L’acteur, découvert pour beaucoup dans Heroes alors qu’il a déjà une très longue carrière, en profite d’ailleurs pour balancer sur la série, sur Freddy les Griffes de la Nuit et évoque également son rôle dans Terminator : Les Chroniques de Sarah Connor.
Voici son interview. Celle de Gregg Araki est à lire ici.
Vous avez commencé jeune étant acteur. Est-ce qu’à ce moment là vous saviez que c’est le métier que vous feriez ?
Non, je ne sais toujours pas. si c’est que je veux faire. J’aimerai être derrière la caméra. Mais en même temps quand vous demandez à d’autres acteurs, c’est ce qu’ils veulent faire. Mes débuts étaient un accident, ce n’était pas ce que mes parents voulaient que je fasse. Mais quand je me vois ici à Paris à soutenir un film que j’aime, je me dis que j’aime être acteur.
C’est étrange, parce qu’être acteur, c’est aussi avoir une vie très solitaire. Je connais finalement peu de jeunes de mon age
Je me souviens avoir été un gamin très curieux de tout. L’éducation est très importante pour moi. Je connais des gens qui pensent que ce n’est pas important. Moi je m’intéressais aux maths, à l’histoire.
Comment avez vous eu connaissance du projet et comment s’est passé votre rencontre avec Gregg Araki ?
Je suis fan des films de Gregg. Deux ans avant Kaboom, j’ai demandé à le rencontrer pour lui dire que j’étais fan. On a le même manager. J’ai d’abord vu Mysterious Skin et ce film a été une révélation pour moi émotionnellement parlant. Puis j’ai vu The Doom Generation. J’étais un jeune très violent, agressif, donc ça me parlait.
On s’est donc rencontré, j’ai eu une copie du script de Kaboom un an avant que le projet ne commence. Dès que je l’ai lu, j’ai envie du rôle, je me suis dit « Putain, il faut que personne d’autre ne l’aie ». Puis j’ai passé le casting comme tout le monde.
Quand vous avez lu le script, avez vous été surpris ou choqué par certains aspects ?
Non, ça n’a pas été le cas. Certains autres acteurs ont été surpris parce qu’ils ne connaissaient pas ses précédents films, son univers et sa manière de faire des films. Je n’ai pas été surpris, moi, c’était un peu ce que j’espérais parce que je trouve que son précédent film, Smiley Face, était trop différent de son travail habituel. Et puis voyant qu’il allait revenir à ce qu’il faisait avant, j’ai été très content. Même en tant que fan, et si je n’avais pas été dedans.

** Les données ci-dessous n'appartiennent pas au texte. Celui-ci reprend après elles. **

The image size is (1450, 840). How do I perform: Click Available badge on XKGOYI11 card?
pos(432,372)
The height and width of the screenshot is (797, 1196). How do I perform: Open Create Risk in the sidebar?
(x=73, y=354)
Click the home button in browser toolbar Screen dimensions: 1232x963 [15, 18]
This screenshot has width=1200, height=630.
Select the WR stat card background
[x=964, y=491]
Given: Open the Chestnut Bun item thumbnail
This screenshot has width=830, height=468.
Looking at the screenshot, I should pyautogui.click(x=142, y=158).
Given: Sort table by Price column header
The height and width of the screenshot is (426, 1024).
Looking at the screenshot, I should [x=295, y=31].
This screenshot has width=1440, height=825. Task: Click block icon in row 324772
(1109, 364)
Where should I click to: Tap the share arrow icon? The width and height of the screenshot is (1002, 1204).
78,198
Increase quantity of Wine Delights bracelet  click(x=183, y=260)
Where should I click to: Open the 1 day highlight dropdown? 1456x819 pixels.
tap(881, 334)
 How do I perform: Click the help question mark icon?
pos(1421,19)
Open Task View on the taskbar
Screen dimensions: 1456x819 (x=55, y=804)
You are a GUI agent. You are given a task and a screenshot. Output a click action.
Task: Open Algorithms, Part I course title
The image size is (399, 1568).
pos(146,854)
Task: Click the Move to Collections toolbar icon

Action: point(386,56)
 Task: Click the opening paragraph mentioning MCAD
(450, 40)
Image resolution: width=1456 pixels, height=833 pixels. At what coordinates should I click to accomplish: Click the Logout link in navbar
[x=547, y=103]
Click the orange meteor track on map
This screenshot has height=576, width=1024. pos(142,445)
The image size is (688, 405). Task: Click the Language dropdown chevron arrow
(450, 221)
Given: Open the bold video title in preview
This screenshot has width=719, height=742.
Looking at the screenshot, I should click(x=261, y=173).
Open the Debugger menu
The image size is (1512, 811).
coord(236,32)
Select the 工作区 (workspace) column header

Quel est l’aspect le plus singulier d’un tournage avec Gregg Araki ?
J’étais stressé parce que je voulais qu’il soit content. Je me mettais moi-même la pression pour qu’il aime mon travail. Normalement, en tant que personne humaine, je devrais me sentir vaniteux et ne me tracasser que de ma performance plutôt que de ma tronche. Mais pour Kaboom, je savais que ma tronche allait être vue alors j’ai fini stressé.
Comment s’est passé l’ambiance sur le tournage ?
Fun ! Très fun. Gregg est très strict sur les éléments visuels du film. Il nous dirige beaucoup. Il est vigilant sur les dialogues. Mais, comme il a passé du temps à caster la bonne personne, il la laisse ensuite se lâcher sur le plateau. La confiance était installée et il nous laissait faire.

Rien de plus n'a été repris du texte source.